Having some success with Patterns

pmackay's picture

I tried Features and it does package as described, but I've not played a lot with it.

I've gone initially down the road of using Patterns and have had some reasonable success with that. See http://trac6.assembla.com/transition-initiatives-web/browser/transition_... for the files I've created so far. They are part of a v6-based repository I've setup to create something in the short term, but I am really keen to ensure that this is done collaboratively and hence we all keep in sync if at all possible, and explore ways to share work between v6 and v7 versions.

Ok, I did the following: %

wesleymccullough's picture

Ok, I did the following:

% git clone git@aangel.unfuddle.com:aangel/td-d7-standard.git
% cd td-d7-standard
% cp -r cygdrive/c/xampp/htdocs/drupal .
% git add .
% git commit
% git push origin master

Now when I (and presumably anyone else) does a clone from the remote server it pulls down the entire contents of my drupal directory (which is from a fresh D7 install).
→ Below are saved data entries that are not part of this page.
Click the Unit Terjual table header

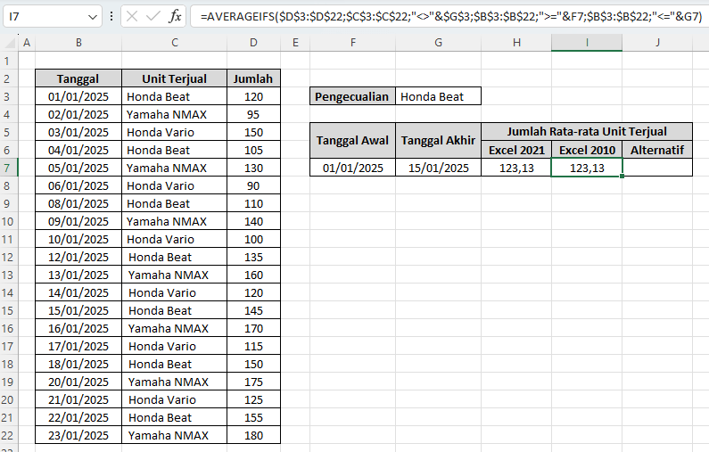click(173, 78)
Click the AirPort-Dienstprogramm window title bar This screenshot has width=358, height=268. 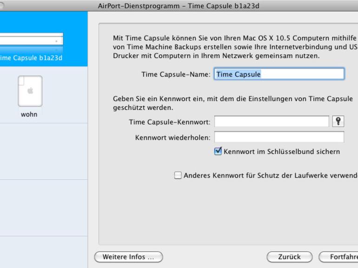pyautogui.click(x=179, y=6)
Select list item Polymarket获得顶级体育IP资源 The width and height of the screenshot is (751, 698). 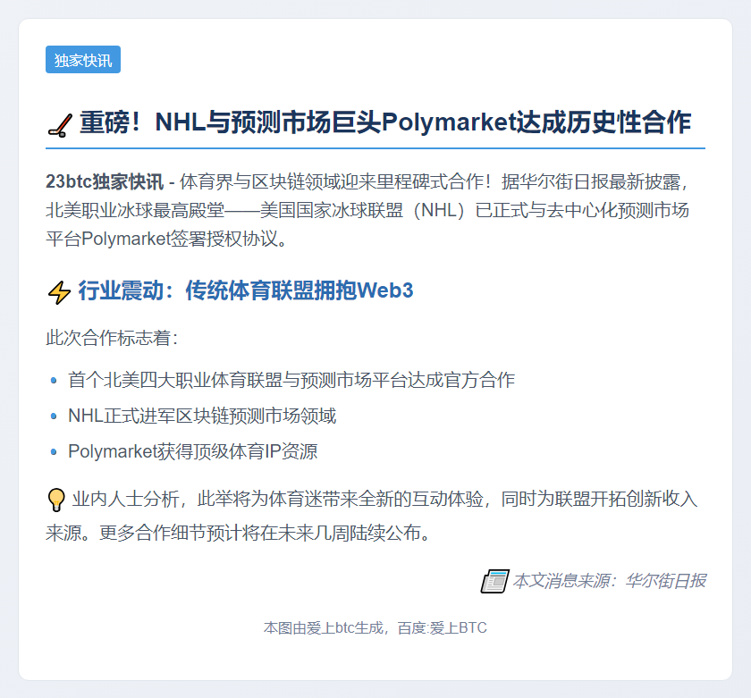(x=192, y=451)
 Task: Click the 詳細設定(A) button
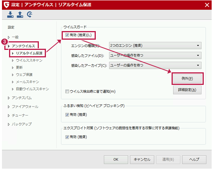click(187, 90)
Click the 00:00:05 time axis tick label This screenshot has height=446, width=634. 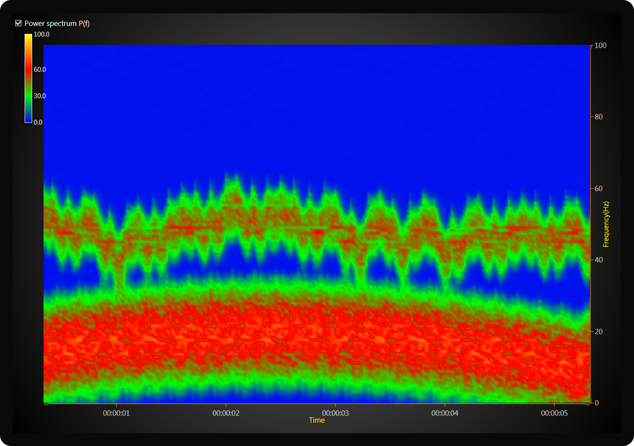(554, 413)
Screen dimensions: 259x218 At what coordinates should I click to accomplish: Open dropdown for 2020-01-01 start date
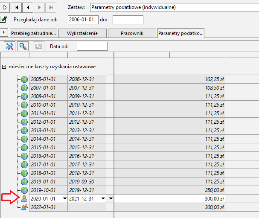coord(65,198)
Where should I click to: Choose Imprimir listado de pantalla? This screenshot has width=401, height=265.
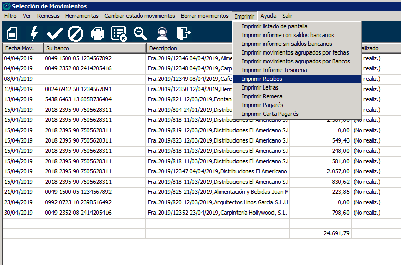275,26
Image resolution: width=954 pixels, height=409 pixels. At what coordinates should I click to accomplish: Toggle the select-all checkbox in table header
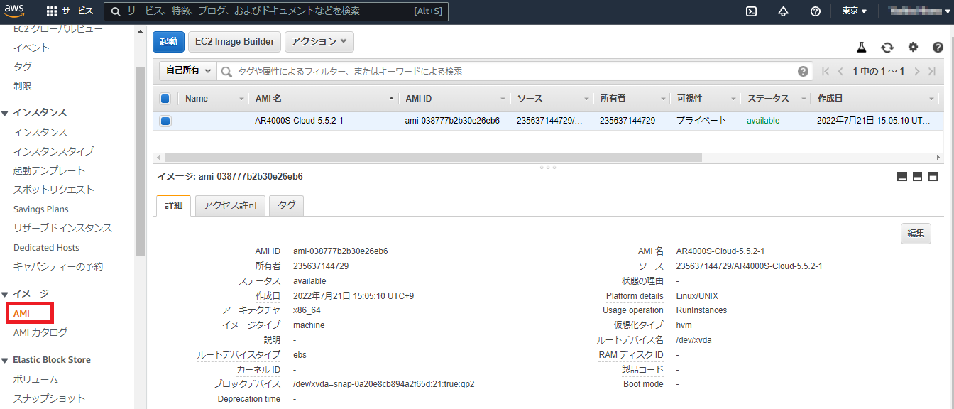[x=165, y=99]
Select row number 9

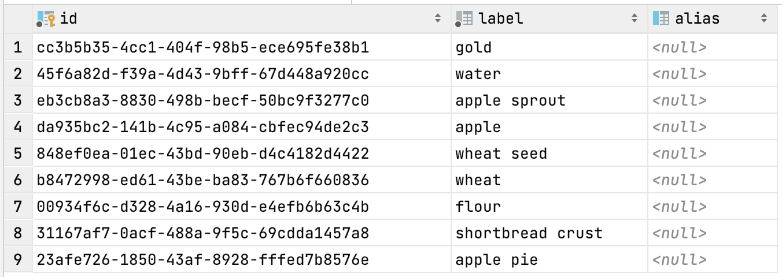[x=17, y=260]
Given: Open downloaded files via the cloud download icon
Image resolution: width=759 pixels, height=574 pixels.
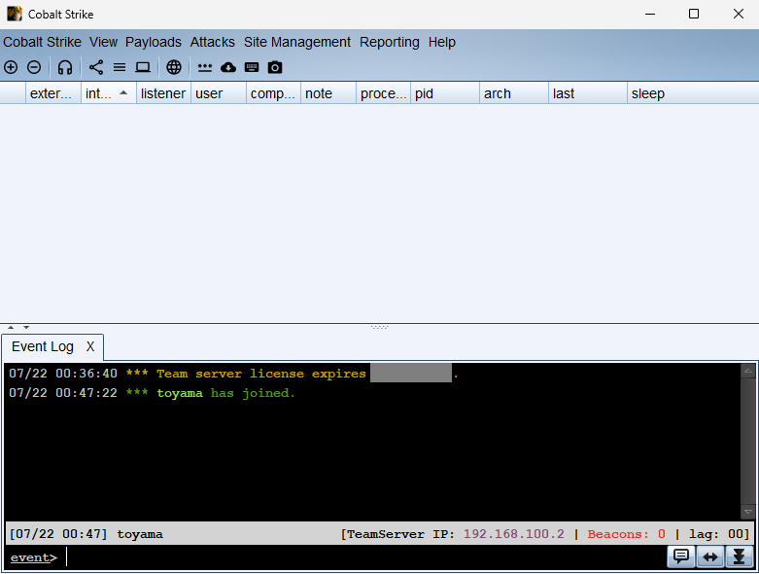Looking at the screenshot, I should 228,67.
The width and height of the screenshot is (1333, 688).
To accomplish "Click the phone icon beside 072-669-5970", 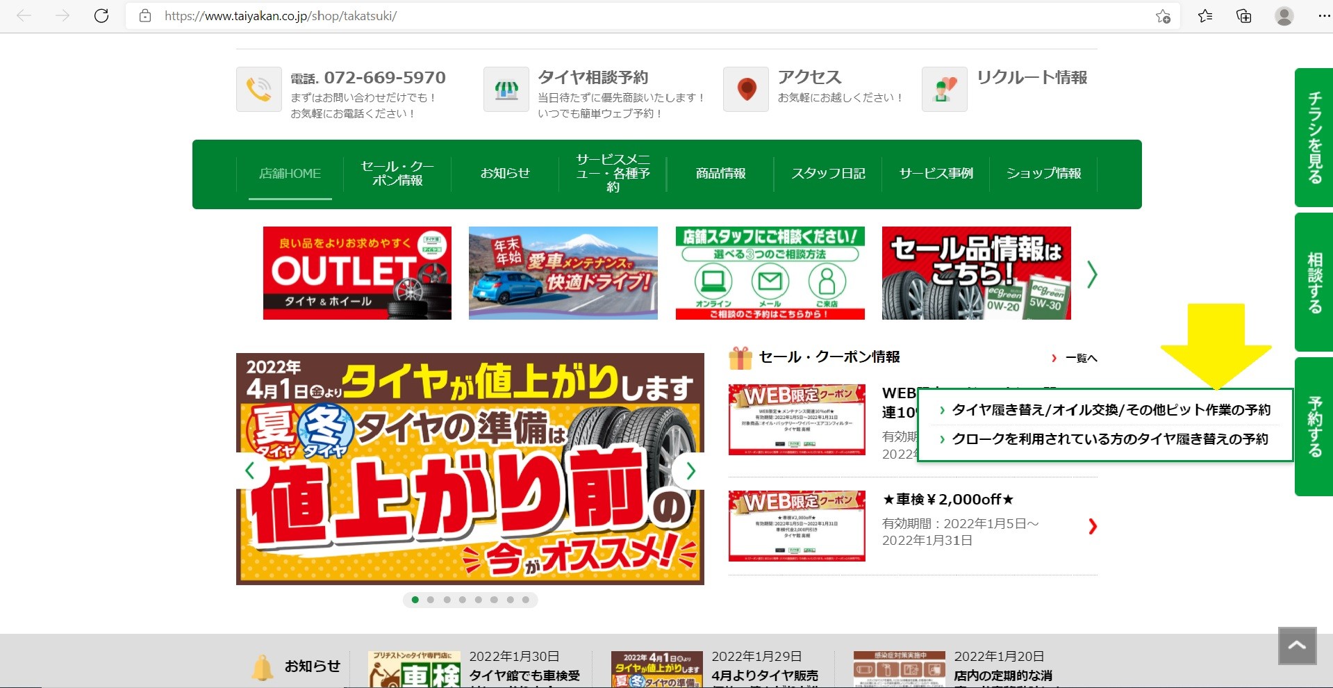I will point(258,90).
So are you sure that we want to include all of those files in git, or will we only be making changes under certain sub-directories (eg modules)?

Just playing

aangel's picture

Hi, Wes. I recommended uploading some code just so that you could test your local dev environment and play with the tools a bit. The core developers still need to decide how we are going to set up the repo...it almost certainly won't look like how you have it now because we need to plan the branch strategy for both core files and modules.
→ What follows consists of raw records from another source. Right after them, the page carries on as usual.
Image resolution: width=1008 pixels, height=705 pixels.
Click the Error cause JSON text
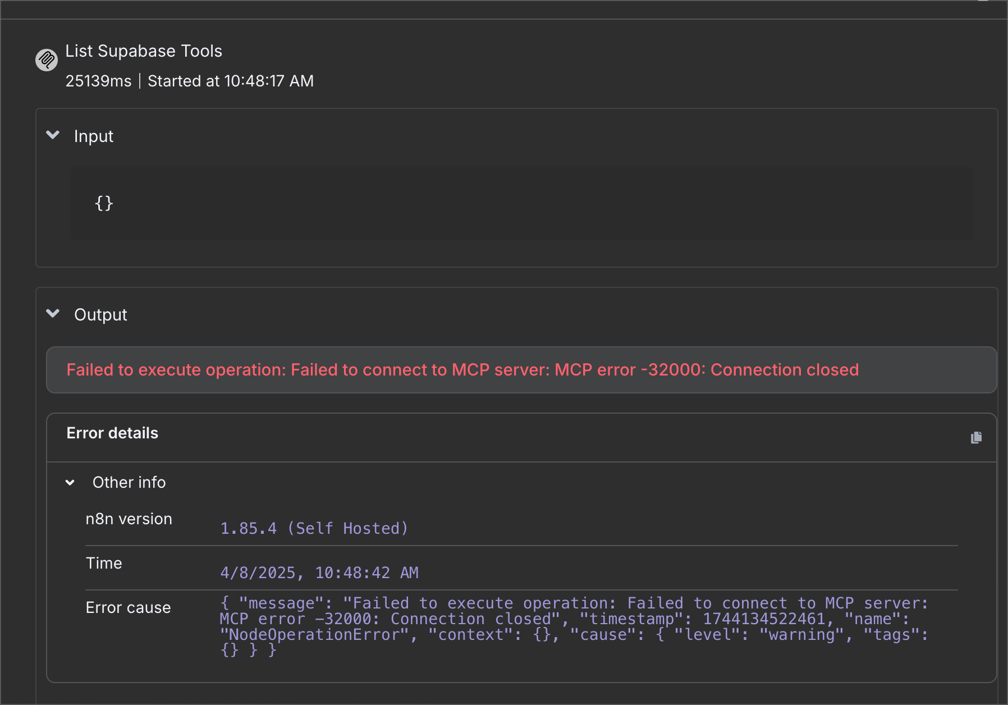pos(574,626)
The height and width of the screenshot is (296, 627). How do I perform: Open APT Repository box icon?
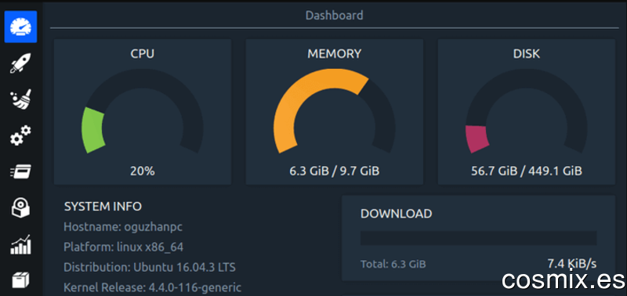point(20,280)
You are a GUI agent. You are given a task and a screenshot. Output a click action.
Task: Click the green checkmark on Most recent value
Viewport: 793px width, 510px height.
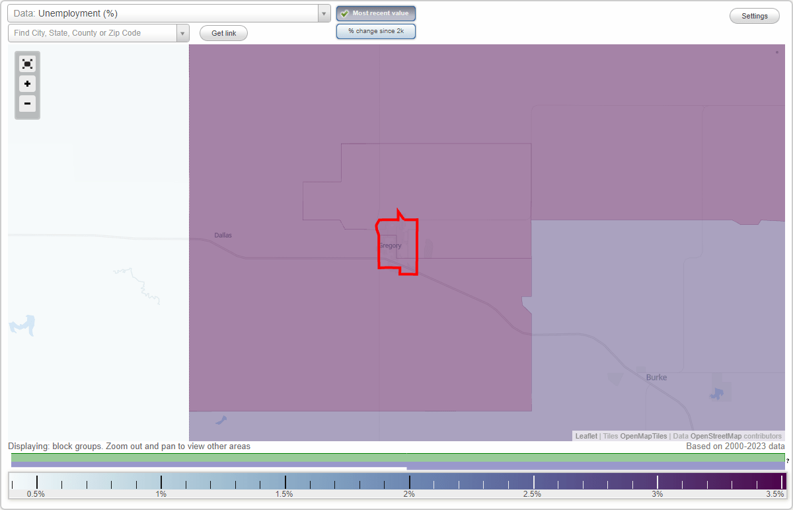coord(344,13)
I wasn't going to arrange that conversation until the first beta of D7 was released but if you'd like to get that going now we should probably get you, me and David on a call so that we can go through the options more quickly. We should also think of where the graphics people might want to store their design (i.e. photoshop) files (distinct from the theming files Drupal uses).
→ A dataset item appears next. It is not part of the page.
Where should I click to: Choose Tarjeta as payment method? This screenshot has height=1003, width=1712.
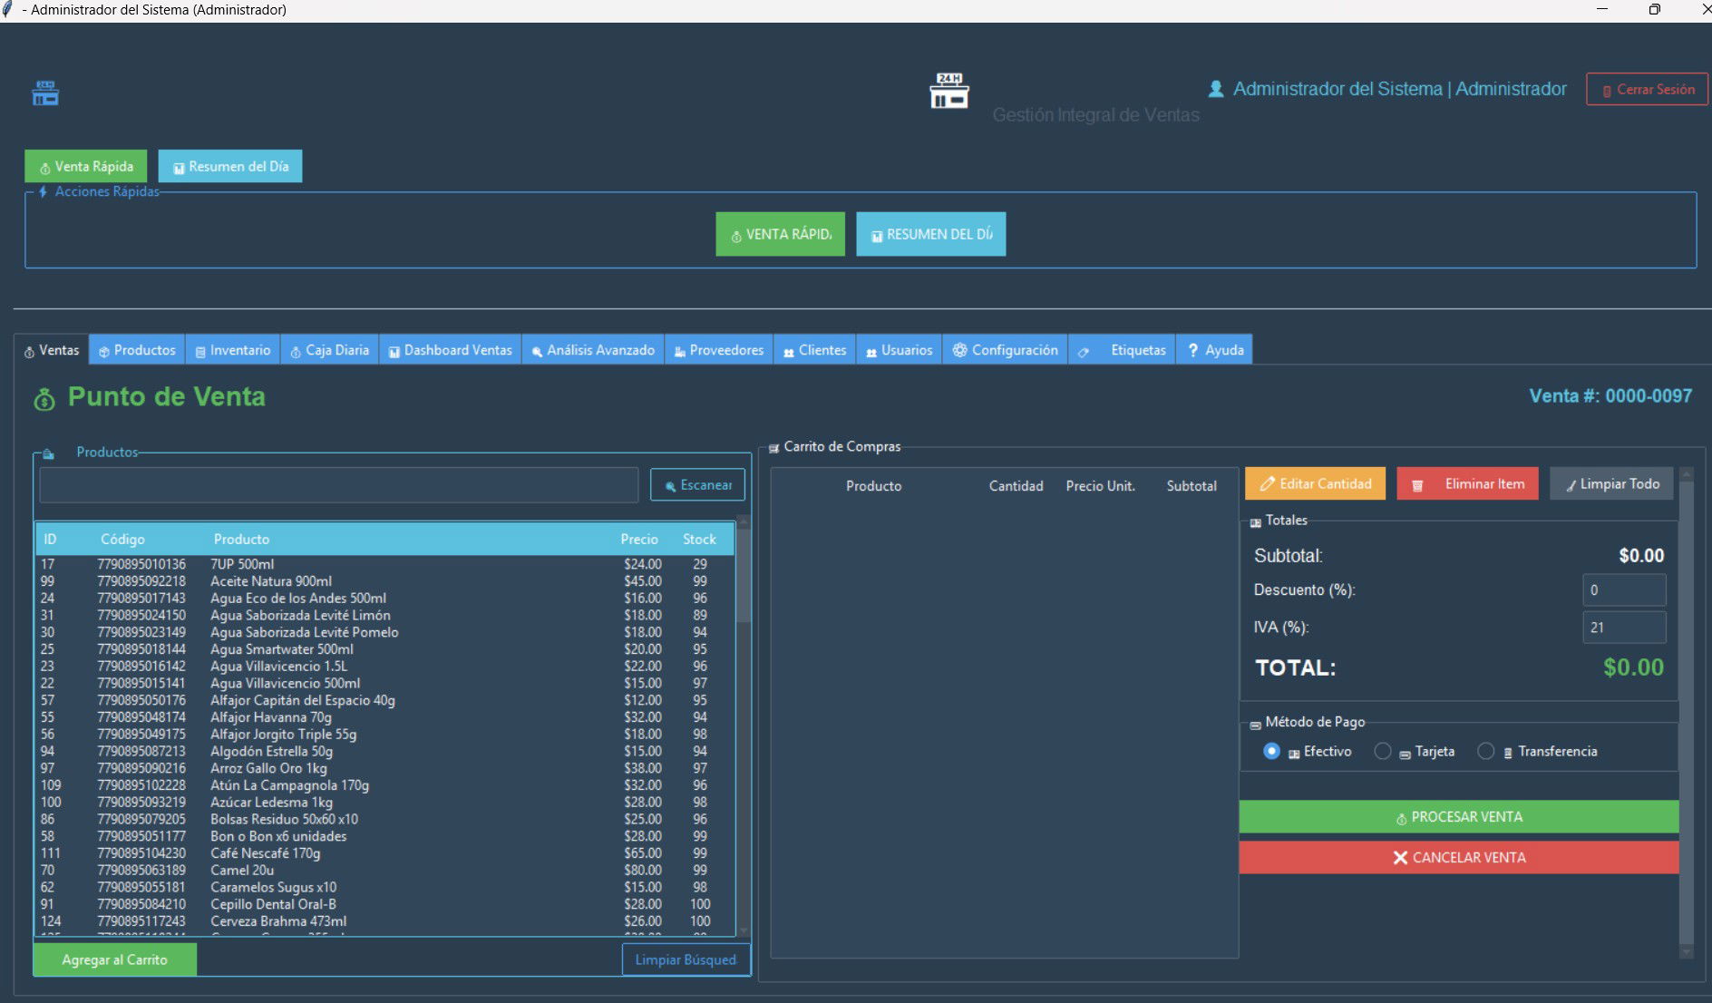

I've been using www.doodle.com to set up meetings and it's worked well. I'm around all next week but Tuesday night is bad for me (upgrading a live D5 site to D6).


Andre Angelantoni
Founder, PostPeakLiving.com

I agree there's no point in

wesleymccullough's picture

I agree there's no point in working out a branching strategy until we have some actual sample changes to propagate. In the meantime I can figure out which files do what just by creating some branches off the root directory.

Team members

pmackay's picture

Regarding the development team, could a page be written up with the members in different areas (dev, IA, etc)? As development is the area I could probably contribute to most I'd certainly at least like to keep in sync with this. I'm a bit unclear Andre quite how you see the structure of this project, who contributes and so on.

See

aangel's picture

http://transitiondrupal.org/reqs-1.0

Then click Project Team


Andre Angelantoni
Founder, PostPeakLiving.com

difficult

matslats's picture

My understanding of packaging is that it's still really difficult, every feature and setting needs to be managed differently. For Community Forge , I opted against the installation profile, and created a single module with large installation script which sets variables, and writes directly to the database, and saves vocabularies, menu links, and terms using the api. I've learned a lot about localisation through this - keeping the locale tables up to date is a constant drag. I don't think features or patterns make any of this any easier, unfortunately. Patterns require a lot of setting up in code and features only seem to incorporate a few elements of Drupal so far - not variables, not menu items, not nodes.

Setting up a site requires running the default installation profile in the required language, and then enabling the module. First the module installs all its dependencies, then imports the po file (an export of all the strings on the site), then goes through configuring all those modules and adding its own pages, vocabularies, menus, menu links roles, permissions etc.

If I had to do it again I would probably create an empty site and just copy paste it. then I would update the existing sites using hook_update. I still wouldn't bother with any of the official ways. I think the proper way to do this is for Drupal to provide import and export hooks so each module can save its settings in code. Ctools seems to be trying to help with this but i haven't looked in detail.